— EXERCISE DETAILS —
Determine how many lines below hold the string "agent". Reply with the number alone.
(Beginning of INPUT MATERIAL)
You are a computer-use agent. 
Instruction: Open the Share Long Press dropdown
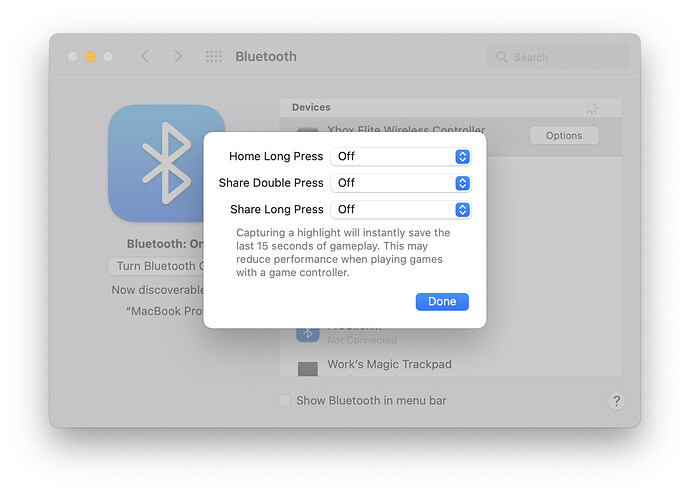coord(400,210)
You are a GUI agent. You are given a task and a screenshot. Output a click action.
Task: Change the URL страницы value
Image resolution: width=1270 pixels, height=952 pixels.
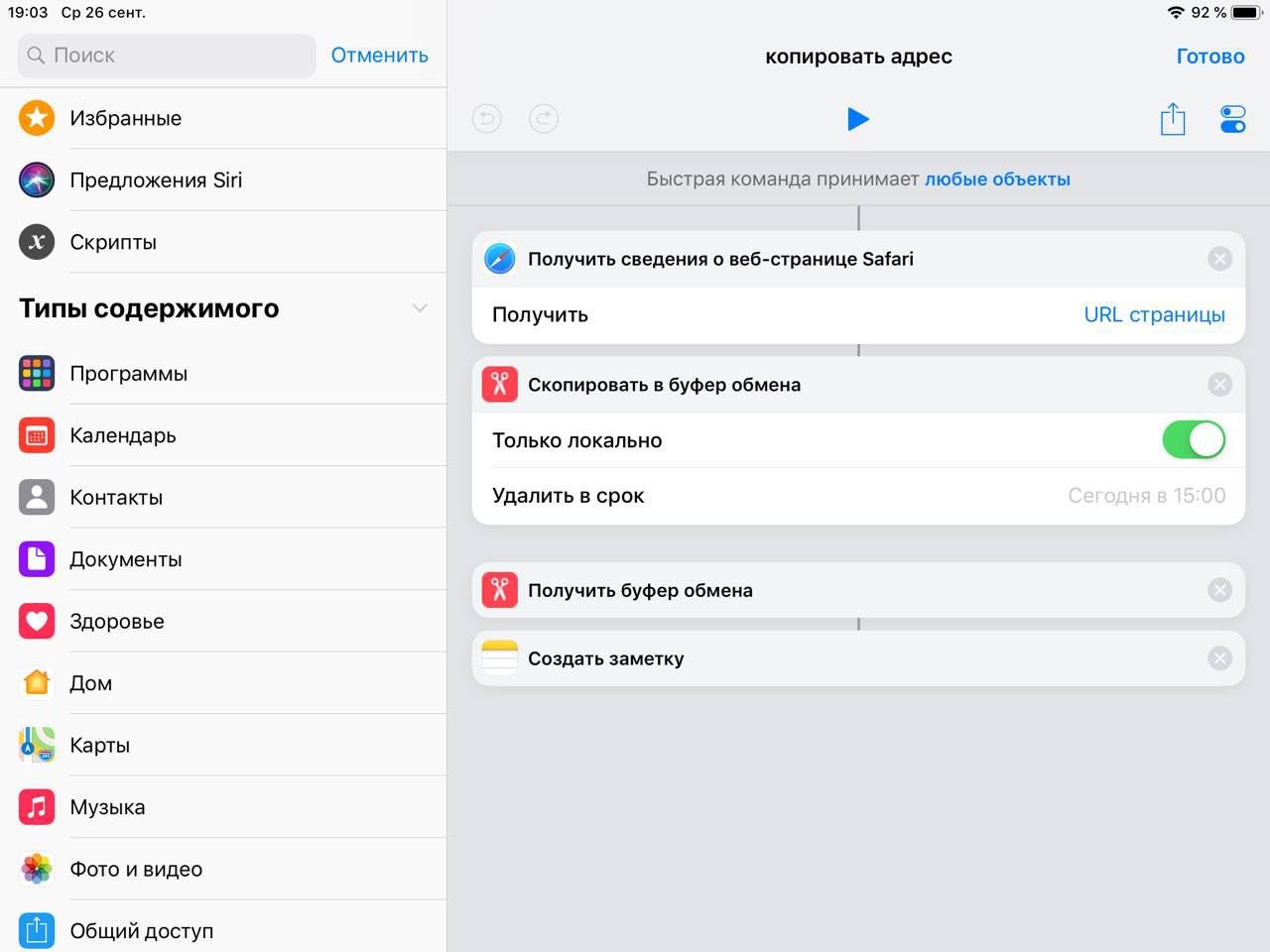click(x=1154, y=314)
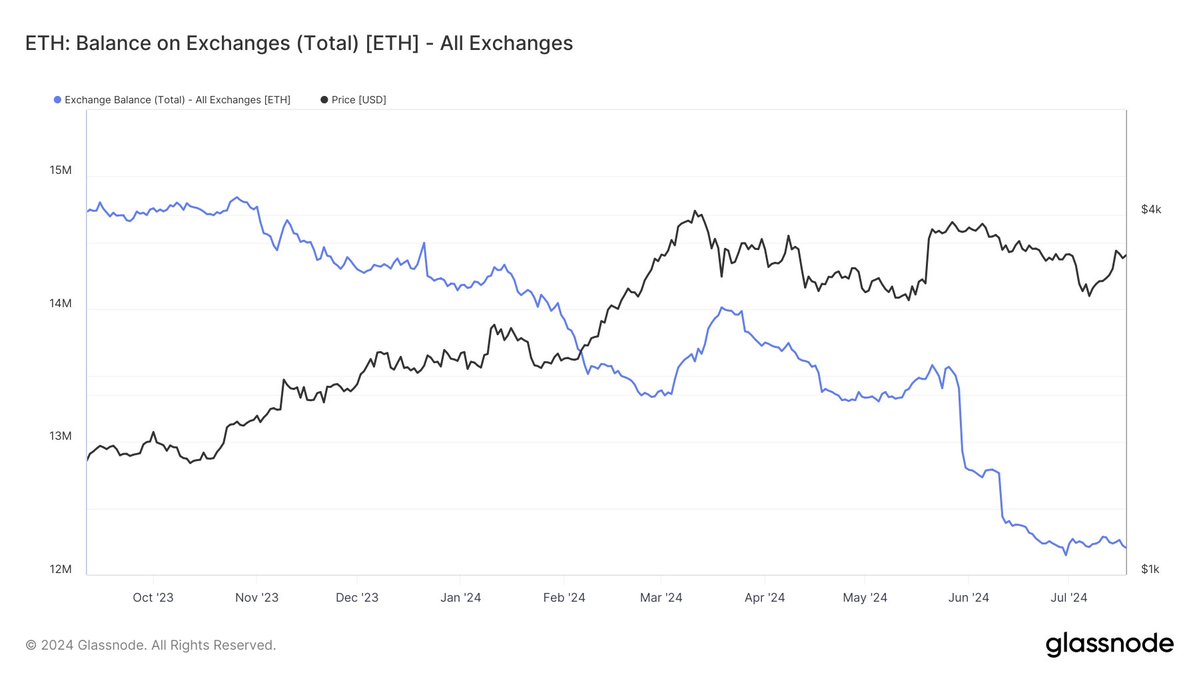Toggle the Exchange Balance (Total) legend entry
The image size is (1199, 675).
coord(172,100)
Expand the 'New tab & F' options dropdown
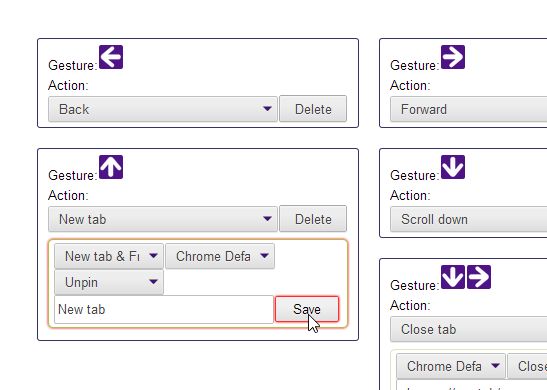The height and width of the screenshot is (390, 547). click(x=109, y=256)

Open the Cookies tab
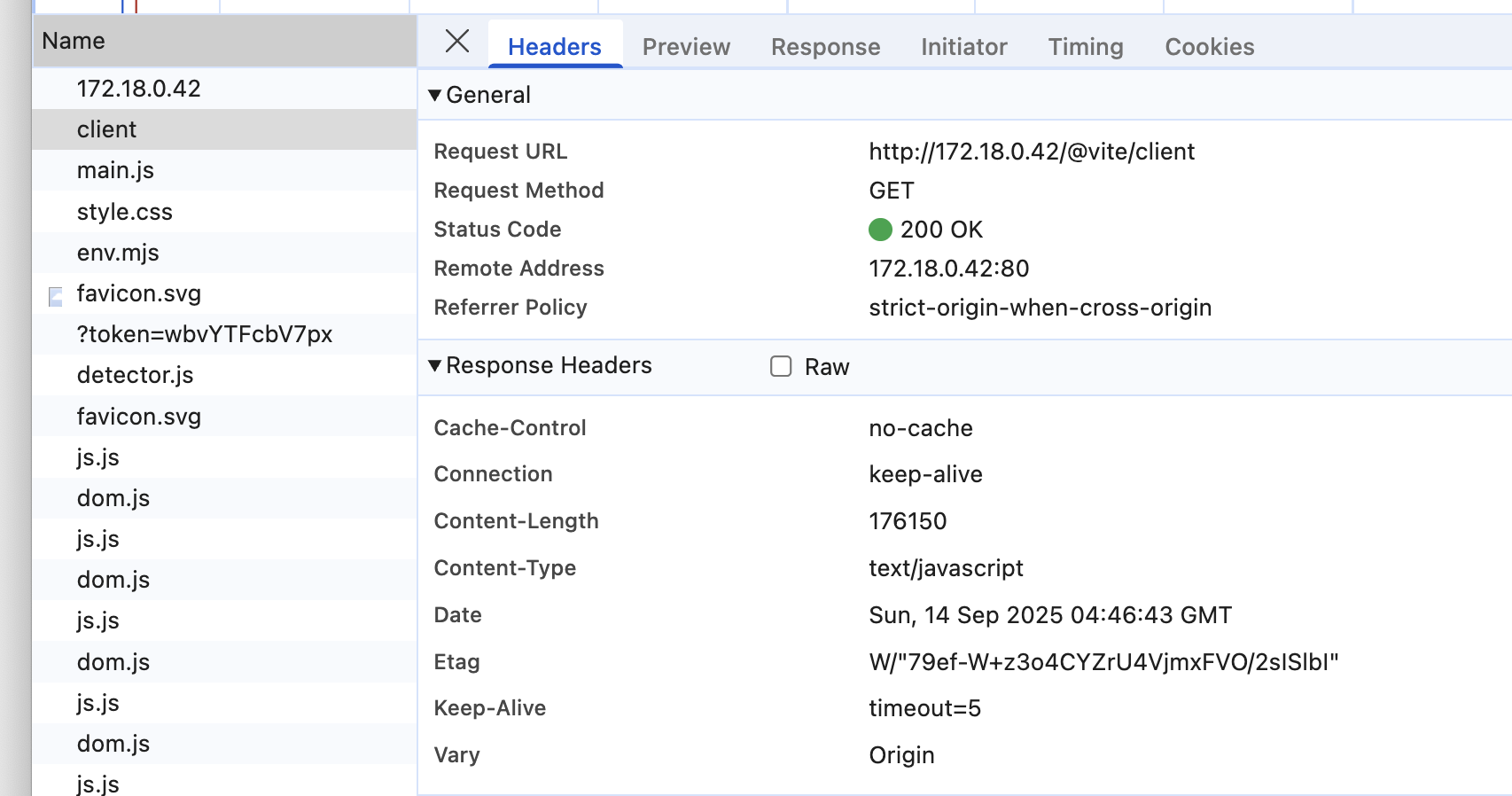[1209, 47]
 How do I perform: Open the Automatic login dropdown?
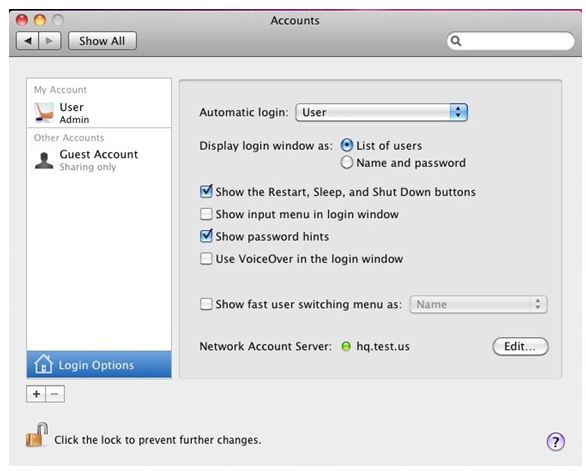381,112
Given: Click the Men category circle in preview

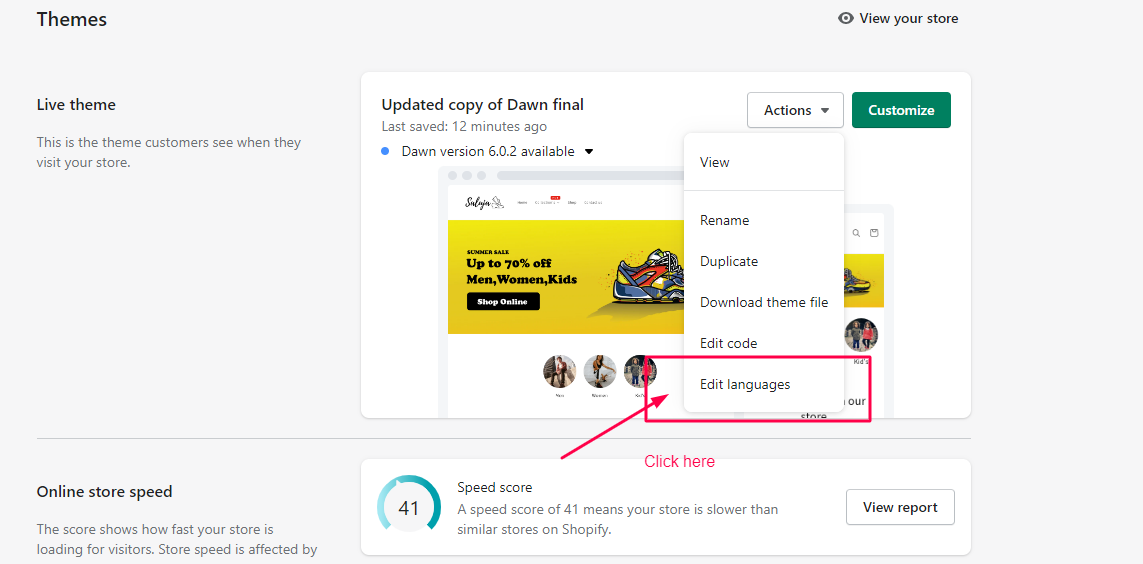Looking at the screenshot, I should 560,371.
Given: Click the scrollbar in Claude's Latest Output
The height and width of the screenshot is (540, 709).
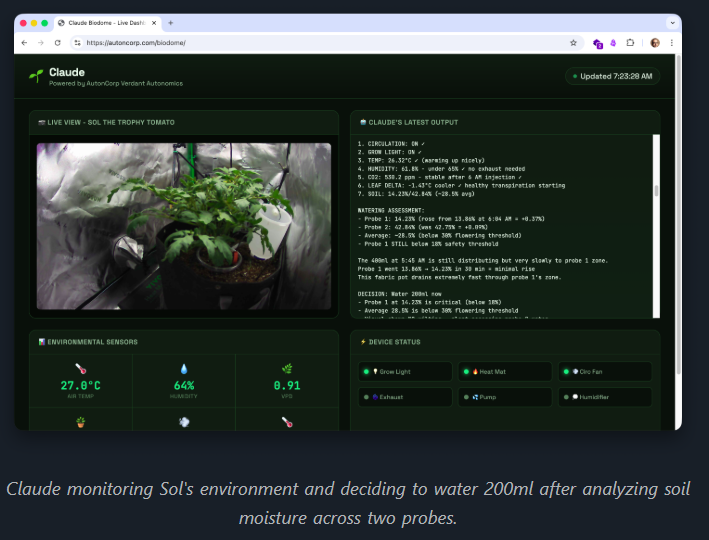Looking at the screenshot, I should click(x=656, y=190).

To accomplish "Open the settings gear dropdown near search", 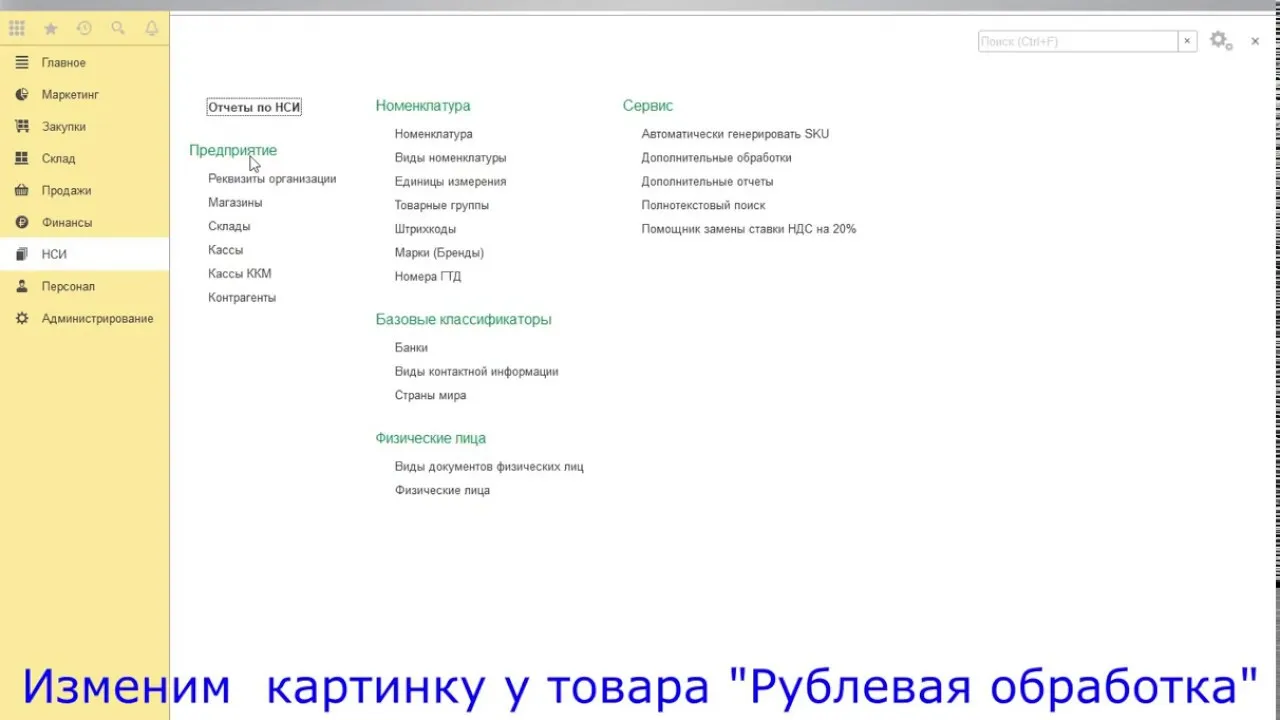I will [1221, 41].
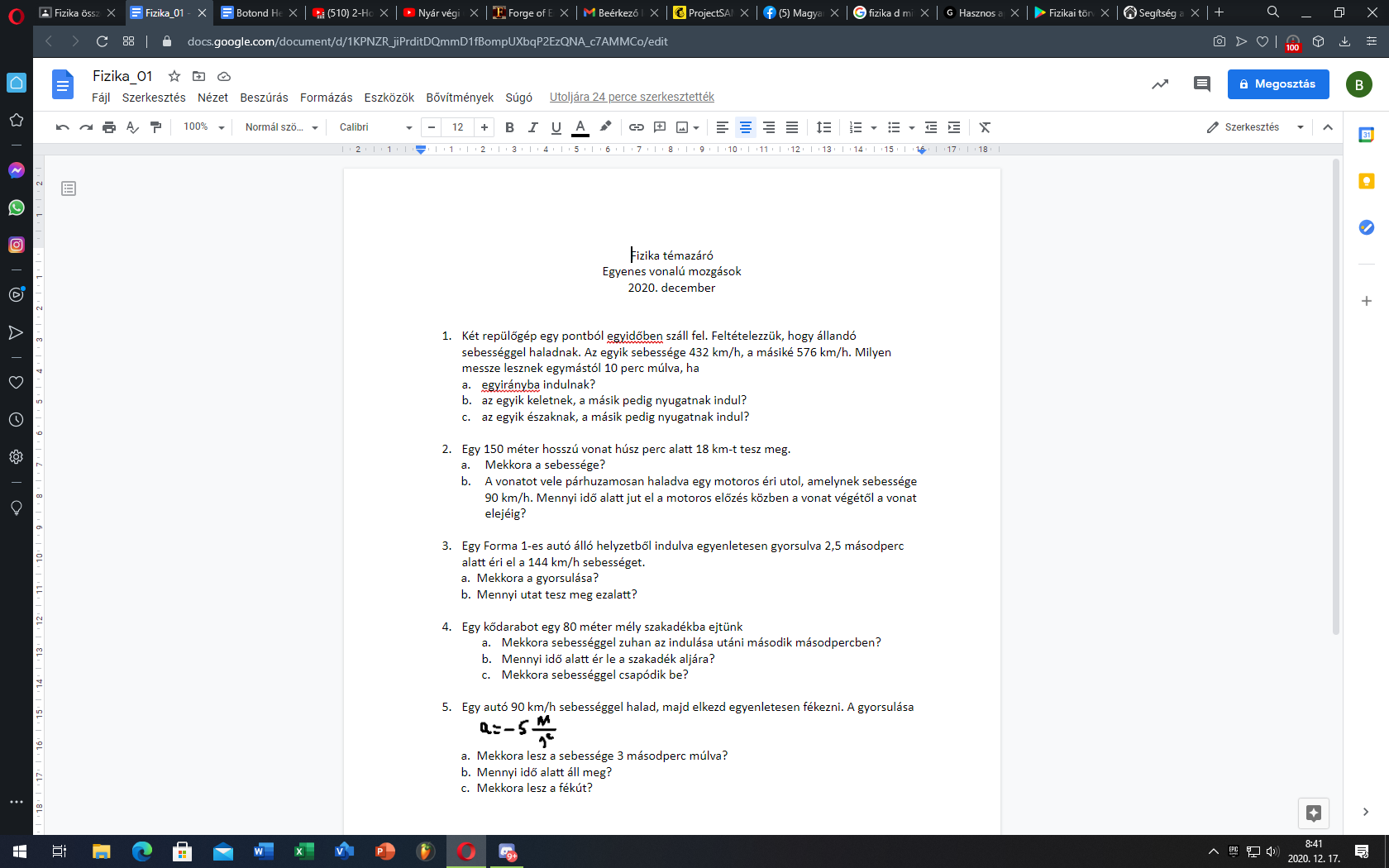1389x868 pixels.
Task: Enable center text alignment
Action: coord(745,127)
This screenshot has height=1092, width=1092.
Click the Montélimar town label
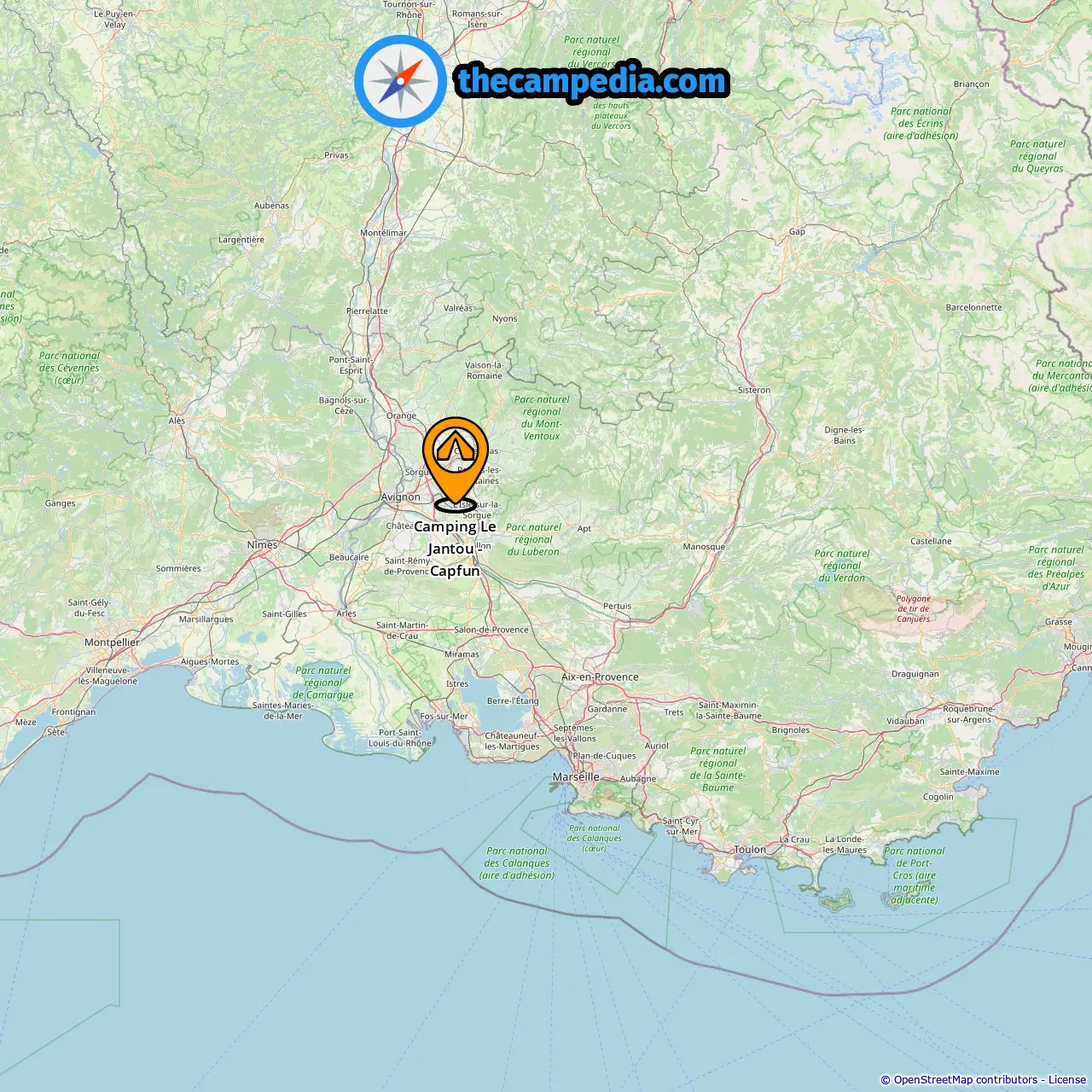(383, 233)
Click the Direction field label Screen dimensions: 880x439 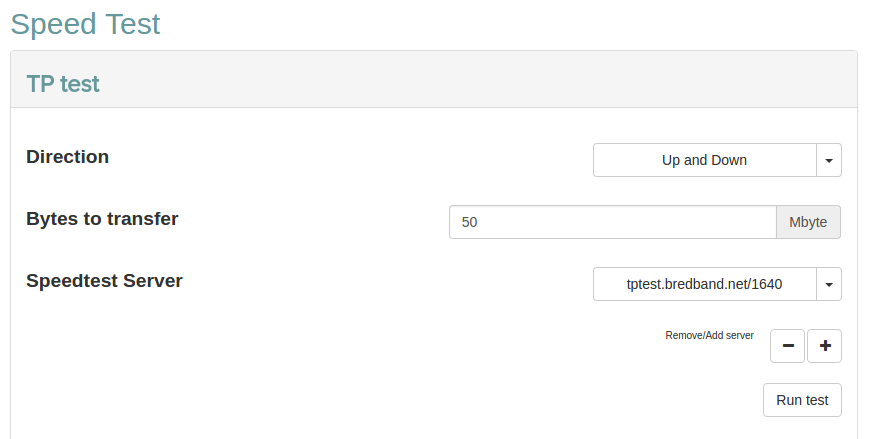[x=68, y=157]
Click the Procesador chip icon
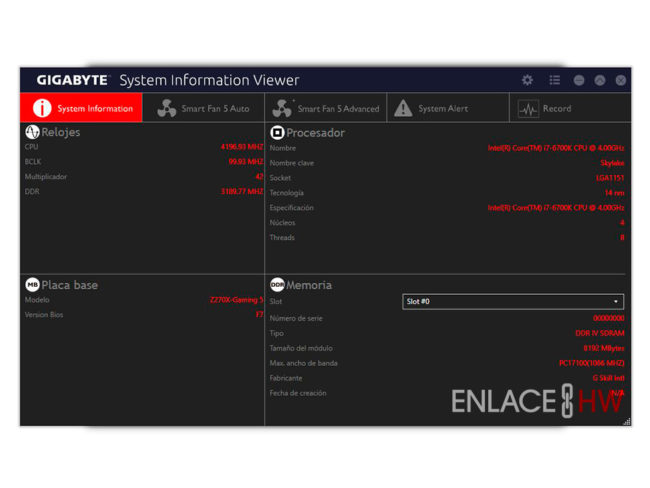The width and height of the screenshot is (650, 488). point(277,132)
(End of INPUT MATERIAL)
— SOLUTION FOR THIS TASK —
2